韓国ではこの映画、どう受け入れられたのだろう?
 娘を救おうとして頑張った良い父?娘のために狂っていく父?
 他者の意見をきかずに盲信。なのに、自分の感情に振り回されてすぐに疑い、総てをひっくり返す。

現代の話だよねと確認したくなってしまう展開。
 祈祷とかは楽しめるけれど、
 いち村人ではなく、警官なのに、捜査状況駄々洩れ、噂だけで裏付けなし・法的手続きなしの不法侵入、そして…。法より自分の気持ちの方が大切でやりたい放題。
 加えて、あんな天気の中でスマホ見ながらの運転…。事件の初期捜査よりも、姑の指示の方が大事…。繰り返すけれど、一般人じゃなく警官。
 まあ、百歩譲ってリンチは殺人じゃなく悪霊退治と思っているのだろうけれど、でもその割にはしっかり証拠隠しの偽装もする。普通の村人の仲間も協力するから、特定の人の狂行ではないように見えるので、韓国には日本のような司法システムないのか、田舎には田舎の法があるのかと疑ってしまう。集団ヒステリーに取りつかれているようなエピソードがあれば見方も違うのだけれど、噂は独り歩きしているが、集団ヒステリーまで発展していない。
 そして、格上や自分が受け入れられたいと思う人(例えば娘)には低姿勢なのに、格下と思うと自分のやりたいことを押し通そうと無理難題、言う事聞かなければ罵詈雑言・威嚇。ピーナッツ姫のお国柄?
 韓国人とはこういう人と思いたくないが、観ていて不愉快になってくる。
 主人公のダメっぷりを表しているんだろう(と思いたい)。

 普段、まじめに仕事している、人当たりの良い善良なる小市民が主人公なら、徐々に狂気の沙汰に取りつかれるのも、悪霊・悪魔の技?と思いたくなるけれど、
 上記のような惑わされやすい自己中人間が主人公だと、周りの状況をちゃんと見れなくて、自分の中の妄信に振り回されているように見える。それが監督の狙い?悪魔も悪霊も自分の心の中にいるって?

とはいうものの、映像美は必見。
昔のコダックフィルムのような艶・瑞々しさ。
風景等の構図、色使い、光と影。目が離せない。

音楽も騒がしいが、力強い太鼓のリズム。要所要所で盛り上げてくれ、狂信の世界に惑わされていく。

國村氏が圧巻。
 尤も、『愛を乞う人』~『交渉人真下正義』~『パコと魔法の絵本』他にも他にもと、演技の幅の広い方で、國村氏の底力はこんなもんじゃないぞと、ファンとしては思ってしまう。

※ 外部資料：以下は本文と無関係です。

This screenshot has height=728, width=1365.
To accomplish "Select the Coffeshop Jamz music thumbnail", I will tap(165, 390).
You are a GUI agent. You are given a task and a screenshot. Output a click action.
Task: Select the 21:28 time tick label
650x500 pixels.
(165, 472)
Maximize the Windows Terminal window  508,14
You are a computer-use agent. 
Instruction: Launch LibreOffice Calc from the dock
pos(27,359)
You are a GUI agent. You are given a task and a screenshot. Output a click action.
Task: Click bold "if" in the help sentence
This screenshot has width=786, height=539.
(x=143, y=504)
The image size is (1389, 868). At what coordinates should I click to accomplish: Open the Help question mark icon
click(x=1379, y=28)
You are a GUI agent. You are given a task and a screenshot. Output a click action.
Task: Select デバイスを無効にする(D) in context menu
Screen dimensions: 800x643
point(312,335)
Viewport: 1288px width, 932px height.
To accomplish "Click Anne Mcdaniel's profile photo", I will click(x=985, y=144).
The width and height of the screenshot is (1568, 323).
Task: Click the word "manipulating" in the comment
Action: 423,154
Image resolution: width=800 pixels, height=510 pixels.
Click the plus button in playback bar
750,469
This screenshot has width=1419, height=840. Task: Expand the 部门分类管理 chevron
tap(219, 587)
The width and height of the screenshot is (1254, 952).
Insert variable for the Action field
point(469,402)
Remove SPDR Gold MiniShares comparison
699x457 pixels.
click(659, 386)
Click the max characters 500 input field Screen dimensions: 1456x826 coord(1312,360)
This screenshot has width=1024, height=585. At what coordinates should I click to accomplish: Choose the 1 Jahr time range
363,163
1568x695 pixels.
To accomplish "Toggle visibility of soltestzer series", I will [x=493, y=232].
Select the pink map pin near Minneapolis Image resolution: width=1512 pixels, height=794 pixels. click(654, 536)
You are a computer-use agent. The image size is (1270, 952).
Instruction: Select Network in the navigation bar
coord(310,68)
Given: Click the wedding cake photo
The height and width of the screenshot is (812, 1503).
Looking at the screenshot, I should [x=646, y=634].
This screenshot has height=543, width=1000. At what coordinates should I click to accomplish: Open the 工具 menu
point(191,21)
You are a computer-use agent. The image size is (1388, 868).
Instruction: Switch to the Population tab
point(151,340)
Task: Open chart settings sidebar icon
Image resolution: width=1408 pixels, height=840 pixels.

そして、子役がエクソシストになってからがうまい。ゾンビ役も迫力。

そして、ラスト。
 禅問答のような、ソクラテスの対話のような問答。
 何をもってして、人は相手をそうと信じるのか。
 ぞれまでの、主人公のグダグダさがクローズアップされる。
 そして、今まで観てきたこの映画のエピソード・映像のどれが事実なのか、夢・脳内イメージの具現化なのか、噂を映像化したものなのか。
 どのピース(シーン)を取り上げて繋いでいけばいいのか…。

否、それだけじゃない。実生活でも、私は何を根拠にそう信じているのか。

映画『羅生門』も自分の視点を信じられなくなった。『藪の中』(映画『羅生門』の原作の一つ)を彷徨わさせられるけれども、この映画よりはまだすっきりしている。
 この映画はラビリンスに放り込まれたままで終わる。
(藪の中で出会うのは幽霊か蛇だが、ラビリンスではミノタウロスに出会うかもしれないし)

映画館で観たら、しばらくこの映画に囚われてしまいそうだ。